- This page is about Old Testament character. For the Old Testament book, see Book of Joshua
Joshua or Yehosh˙a (יְהוֹשֻׁעַ "The LORD of/is help/court", Standard Hebrew Yəhoš˙aʿ, Tiberian Hebrew Yəh˘šu¬ʿ) is a Biblical character, much of whose life is described in the Book of Joshua. The name of the Christian messiah, Jesus, is an Aramaic adaptation of the same name. If he is a historical figure, he may have lived between the 18th century BC and the 13th century BC.
Joshua was the son of Nun, of the tribe of Ephraim and the successor of Moses as the leader of Israel. See also History of ancient Israel and Judah. He is called Jehoshua in Num. 13:16 (A.V.), and Jesus in Acts 7:45 and Heb. 4:8 (R.V., Joshua). The Name was popular among later Jews, and Jesus Ben Sira and Jesus of Nazareth were named after him.
He was born in Egypt, and was probably of the age of Caleb, with whom he is generally associated. He shared in all the events of the Exodus, and held the place of commander of the host of the Israelites at their great battle against the Amalekites in Rephidim (Ex. 17:8-16).
He became Moses' minister, and accompanied him part of the way when he ascended Mount Sinai to receive the Ten Commandments (Exd. 32:17). He was also one of the twelve spies who were sent on by Moses to explore the land of Canaan (Num. 13:16, 17), and only he and Caleb gave an encouraging report.
Before Moses died, he appointed Joshua as his successor. The people were encamped at Shittim when he assumed the command before crossing the Jordan. Upon Joshua devolved a twofold duty: to conquer the land, and to apportion it among the tribes. According to the Book of Joshua, God encouraged him to be strong and to cling to the Law, which was never to "depart out of his mouth." After enlisting the cooperation of the kindred east-Jordanic tribes, his first concern was to spy out Jericho. On receiving the report of his emissaries he gave the necessary instructions for the crossing by the Israelites of the Jordan. With the Ark of the Covenant carried by the priests in the van, on the tenth day of the first month of the forty-first year after the Exodus the Israelites set out to conquer the land. The river, miraculously divided as long as the priests with the Ark remained in its bed, was crossed north of Adam; and in memory of this occurrence Joshua erected over the place where the priests had been stationed a monument of twelve stones.
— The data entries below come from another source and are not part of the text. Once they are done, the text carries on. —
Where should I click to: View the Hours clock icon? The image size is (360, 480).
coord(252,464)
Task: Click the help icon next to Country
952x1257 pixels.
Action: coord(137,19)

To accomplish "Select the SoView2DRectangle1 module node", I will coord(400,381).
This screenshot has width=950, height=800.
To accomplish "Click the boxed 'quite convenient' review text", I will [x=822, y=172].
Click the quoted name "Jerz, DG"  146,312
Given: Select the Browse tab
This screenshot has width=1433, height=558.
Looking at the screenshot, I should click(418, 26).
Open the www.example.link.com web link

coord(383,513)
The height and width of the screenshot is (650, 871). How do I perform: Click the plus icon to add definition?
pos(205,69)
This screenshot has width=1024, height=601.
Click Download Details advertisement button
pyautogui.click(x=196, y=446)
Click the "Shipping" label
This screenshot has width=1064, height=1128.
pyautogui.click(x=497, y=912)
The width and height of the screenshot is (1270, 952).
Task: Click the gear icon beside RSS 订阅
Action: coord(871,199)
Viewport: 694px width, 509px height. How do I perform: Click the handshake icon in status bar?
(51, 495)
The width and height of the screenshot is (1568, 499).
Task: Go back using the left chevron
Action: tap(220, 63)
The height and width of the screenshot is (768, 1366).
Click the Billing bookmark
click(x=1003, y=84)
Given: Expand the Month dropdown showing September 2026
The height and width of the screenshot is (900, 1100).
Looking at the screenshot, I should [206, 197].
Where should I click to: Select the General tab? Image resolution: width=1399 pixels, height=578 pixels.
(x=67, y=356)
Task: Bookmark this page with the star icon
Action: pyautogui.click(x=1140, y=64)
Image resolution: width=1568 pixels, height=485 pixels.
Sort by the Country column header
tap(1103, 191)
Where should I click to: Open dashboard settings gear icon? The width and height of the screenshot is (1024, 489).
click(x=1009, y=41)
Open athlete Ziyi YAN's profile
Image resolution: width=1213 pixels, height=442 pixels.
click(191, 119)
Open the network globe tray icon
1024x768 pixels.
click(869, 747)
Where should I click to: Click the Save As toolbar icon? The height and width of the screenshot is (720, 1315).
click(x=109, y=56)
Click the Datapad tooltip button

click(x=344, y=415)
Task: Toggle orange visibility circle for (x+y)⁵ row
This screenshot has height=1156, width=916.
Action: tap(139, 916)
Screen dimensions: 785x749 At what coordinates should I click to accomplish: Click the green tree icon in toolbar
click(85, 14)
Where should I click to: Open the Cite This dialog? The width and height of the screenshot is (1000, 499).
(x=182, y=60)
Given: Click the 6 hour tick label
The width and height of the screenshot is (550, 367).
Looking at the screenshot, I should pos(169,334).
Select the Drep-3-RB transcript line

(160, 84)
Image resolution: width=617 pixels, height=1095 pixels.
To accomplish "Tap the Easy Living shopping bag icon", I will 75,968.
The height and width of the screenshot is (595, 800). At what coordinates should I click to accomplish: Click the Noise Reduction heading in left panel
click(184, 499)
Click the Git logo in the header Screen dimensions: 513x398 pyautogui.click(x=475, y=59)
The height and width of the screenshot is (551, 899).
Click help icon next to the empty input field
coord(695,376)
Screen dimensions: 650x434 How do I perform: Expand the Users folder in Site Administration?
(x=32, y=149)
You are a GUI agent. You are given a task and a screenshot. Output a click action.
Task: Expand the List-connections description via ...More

Joshua ordered that one man from each tribe should take each another stone from that spot and deposit it on the western bank as a memorial. Here, at Gilgal, Joshua pitched his camp and remained for some time; and in order that all might be able to participate in the Passover, he directed that every Hebrew that had been born in the desert should be circumcised.
Now began the wars of conquest which Joshua carried on for many years, the record of which is in the Book of Joshua.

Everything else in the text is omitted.